[TO DO]: All the data beneath this line is to be reproduced exactly.
- Opening Delimiter -
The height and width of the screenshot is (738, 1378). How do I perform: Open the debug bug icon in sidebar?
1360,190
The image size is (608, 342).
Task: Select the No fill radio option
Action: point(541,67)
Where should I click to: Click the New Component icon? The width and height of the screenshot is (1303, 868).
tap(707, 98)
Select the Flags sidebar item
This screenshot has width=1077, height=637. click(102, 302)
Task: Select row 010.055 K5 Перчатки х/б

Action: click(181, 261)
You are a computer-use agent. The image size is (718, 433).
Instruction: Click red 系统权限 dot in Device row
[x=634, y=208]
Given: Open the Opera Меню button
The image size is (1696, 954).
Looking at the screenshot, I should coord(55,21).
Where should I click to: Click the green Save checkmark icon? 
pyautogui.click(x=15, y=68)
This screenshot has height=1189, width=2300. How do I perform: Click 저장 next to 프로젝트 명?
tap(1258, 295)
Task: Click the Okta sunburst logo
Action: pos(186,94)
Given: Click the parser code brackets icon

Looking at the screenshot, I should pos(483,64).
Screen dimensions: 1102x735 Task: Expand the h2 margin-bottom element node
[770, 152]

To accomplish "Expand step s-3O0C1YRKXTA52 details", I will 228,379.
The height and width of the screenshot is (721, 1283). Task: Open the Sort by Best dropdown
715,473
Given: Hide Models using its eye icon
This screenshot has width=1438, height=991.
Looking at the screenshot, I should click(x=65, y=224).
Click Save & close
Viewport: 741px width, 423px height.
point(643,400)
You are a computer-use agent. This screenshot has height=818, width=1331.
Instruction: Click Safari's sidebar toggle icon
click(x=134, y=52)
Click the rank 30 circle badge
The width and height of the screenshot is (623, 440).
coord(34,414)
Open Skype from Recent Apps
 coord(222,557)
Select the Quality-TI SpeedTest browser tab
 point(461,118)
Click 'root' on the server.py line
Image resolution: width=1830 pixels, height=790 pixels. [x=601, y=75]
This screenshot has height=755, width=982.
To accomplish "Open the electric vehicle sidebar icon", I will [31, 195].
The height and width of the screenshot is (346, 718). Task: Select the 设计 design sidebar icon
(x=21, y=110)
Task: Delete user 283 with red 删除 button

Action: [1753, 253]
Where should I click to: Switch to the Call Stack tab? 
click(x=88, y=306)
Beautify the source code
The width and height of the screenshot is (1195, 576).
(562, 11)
- Closing Delimiter -
[FINAL ANSWER]:
The height and width of the screenshot is (738, 1378). How do I perform: Open the debug bug icon in sidebar?
1360,190
The image size is (608, 342).
Task: Select the No fill radio option
Action: point(541,67)
Where should I click to: Click the New Component icon? The width and height of the screenshot is (1303, 868).
tap(707, 98)
Select the Flags sidebar item
This screenshot has width=1077, height=637. click(102, 302)
Task: Select row 010.055 K5 Перчатки х/б

Action: click(181, 261)
You are a computer-use agent. The image size is (718, 433).
Instruction: Click red 系统权限 dot in Device row
[x=634, y=208]
Given: Open the Opera Меню button
The image size is (1696, 954).
Looking at the screenshot, I should coord(55,21).
Where should I click to: Click the green Save checkmark icon? 
pyautogui.click(x=15, y=68)
This screenshot has height=1189, width=2300. How do I perform: Click 저장 next to 프로젝트 명?
tap(1258, 295)
Task: Click the Okta sunburst logo
Action: pos(186,94)
Given: Click the parser code brackets icon

Looking at the screenshot, I should pos(483,64).
Screen dimensions: 1102x735 Task: Expand the h2 margin-bottom element node
[770, 152]

To accomplish "Expand step s-3O0C1YRKXTA52 details", I will 228,379.
The height and width of the screenshot is (721, 1283). Task: Open the Sort by Best dropdown
715,473
Given: Hide Models using its eye icon
This screenshot has width=1438, height=991.
Looking at the screenshot, I should click(x=65, y=224).
Click Save & close
Viewport: 741px width, 423px height.
point(643,400)
You are a computer-use agent. This screenshot has height=818, width=1331.
Instruction: Click Safari's sidebar toggle icon
click(x=134, y=52)
Click the rank 30 circle badge
The width and height of the screenshot is (623, 440).
coord(34,414)
Open Skype from Recent Apps
 coord(222,557)
Select the Quality-TI SpeedTest browser tab
 point(461,118)
Click 'root' on the server.py line
Image resolution: width=1830 pixels, height=790 pixels. [x=601, y=75]
This screenshot has height=755, width=982.
To accomplish "Open the electric vehicle sidebar icon", I will [31, 195].
The height and width of the screenshot is (346, 718). Task: Select the 设计 design sidebar icon
(x=21, y=110)
Task: Delete user 283 with red 删除 button

Action: [1753, 253]
Where should I click to: Switch to the Call Stack tab? 
click(x=88, y=306)
Beautify the source code
The width and height of the screenshot is (1195, 576).
(562, 11)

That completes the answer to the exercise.